Could Jet Packs be the Future of Travel?


Have you ever dreamed about soaring through the sky? Using the flying rocket belt, better known as the jet pack, these dreams can become a reality.

The jet pack was first invented in 1962 by Bell Aerosystems. Wendell F. Moore, one of the greatest engineers of his time, created the design in the late 1950s. The original jet pack had a length of three feet and a width of 18.5 inches. The device worked by forcing separated hydrogen peroxide particles through exhaust nozzles, thus propelling the pack up with a thrust of up to 300 pounds. It could hover, turn, ascend, and descend. The jet pack couldn't, go long distances, however, because its fuel was too heavy to carry. In fact, it could only fly up to 20 seconds at a top speed of 80 miles per hour and as far as about 860 ft.

Since the invention of the jet pack, it has been featured in several different shows and movies, including the James Bond movie “Thunderball” and in TV shows like “Gilligan's Island” and “Lost in Space.” The pack is also a favorite for half-time shows. One of its most famous moments was during the 1984 Olympic opening ceremonies.

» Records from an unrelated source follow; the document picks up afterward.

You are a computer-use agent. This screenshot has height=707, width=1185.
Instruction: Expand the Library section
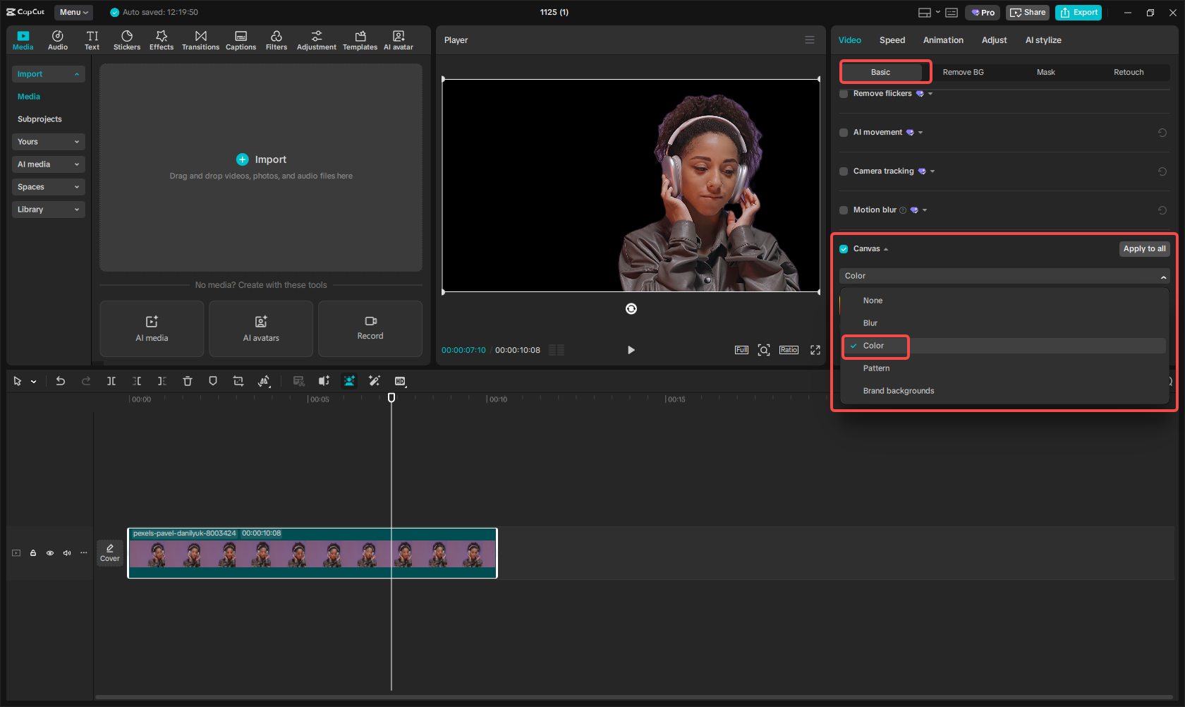click(48, 210)
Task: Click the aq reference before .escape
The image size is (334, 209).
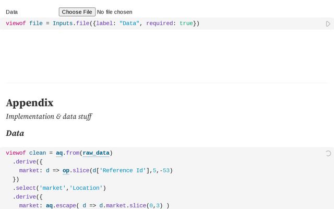Action: click(50, 206)
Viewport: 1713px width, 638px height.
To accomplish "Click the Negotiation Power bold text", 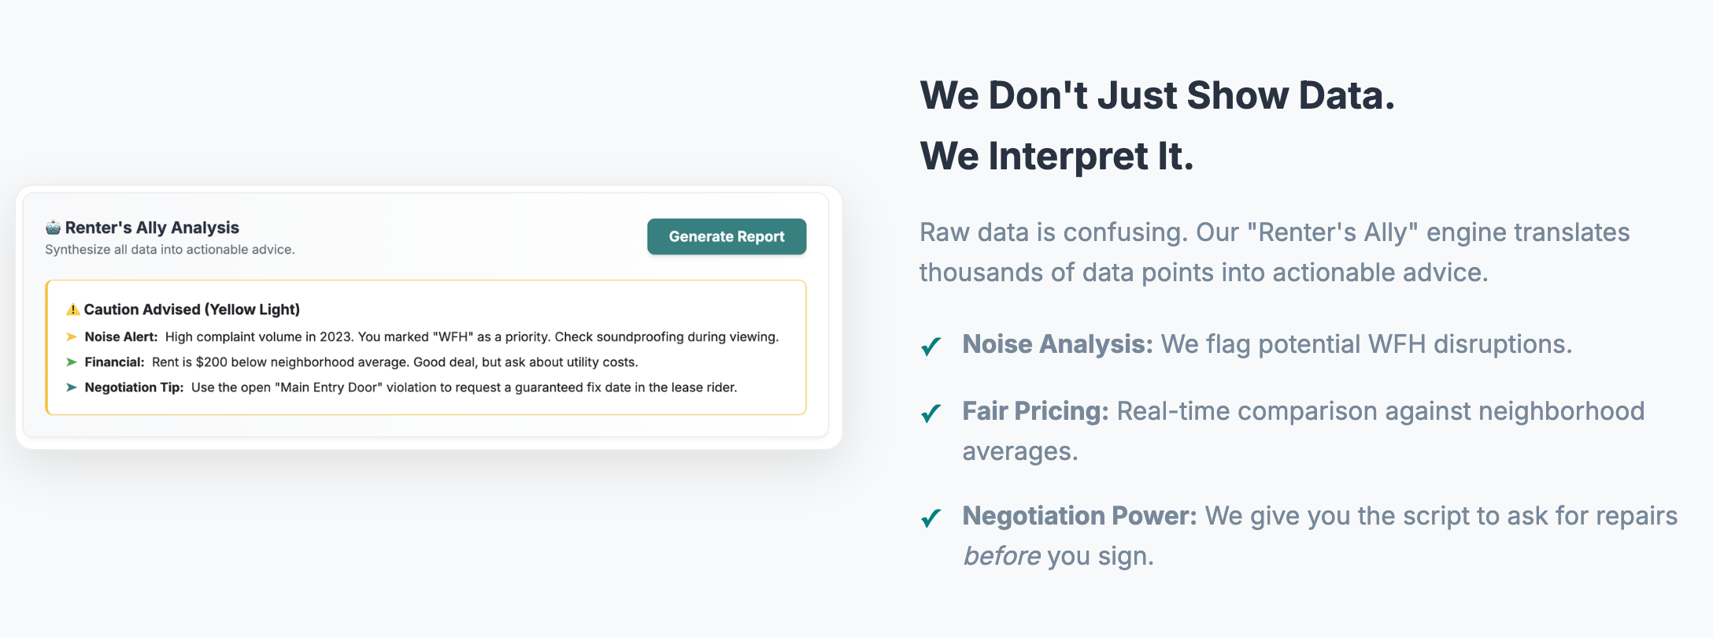I will pos(1079,516).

Since the invention of the first jet pack, there have been several attempts to improve it. The only successful attempt was by the American Rocket Belt Corporation, which consisted of three men, Brad Barker, Joe Wright and Thomas Stanley, in the mid-1990s. They built an improved jet pack that could fly 10 seconds longer than the original. Sadly, the partnership was broken up due to a feud over money, and the new invention was forever lost.

Though the jet pack will most likely never become an efficient way of travel, it is still monumental to humankind's dreams of flying. Perhaps someday, someone will invent a machine that will allow us to fly efficiently. Until then, we can only keep on dreaming.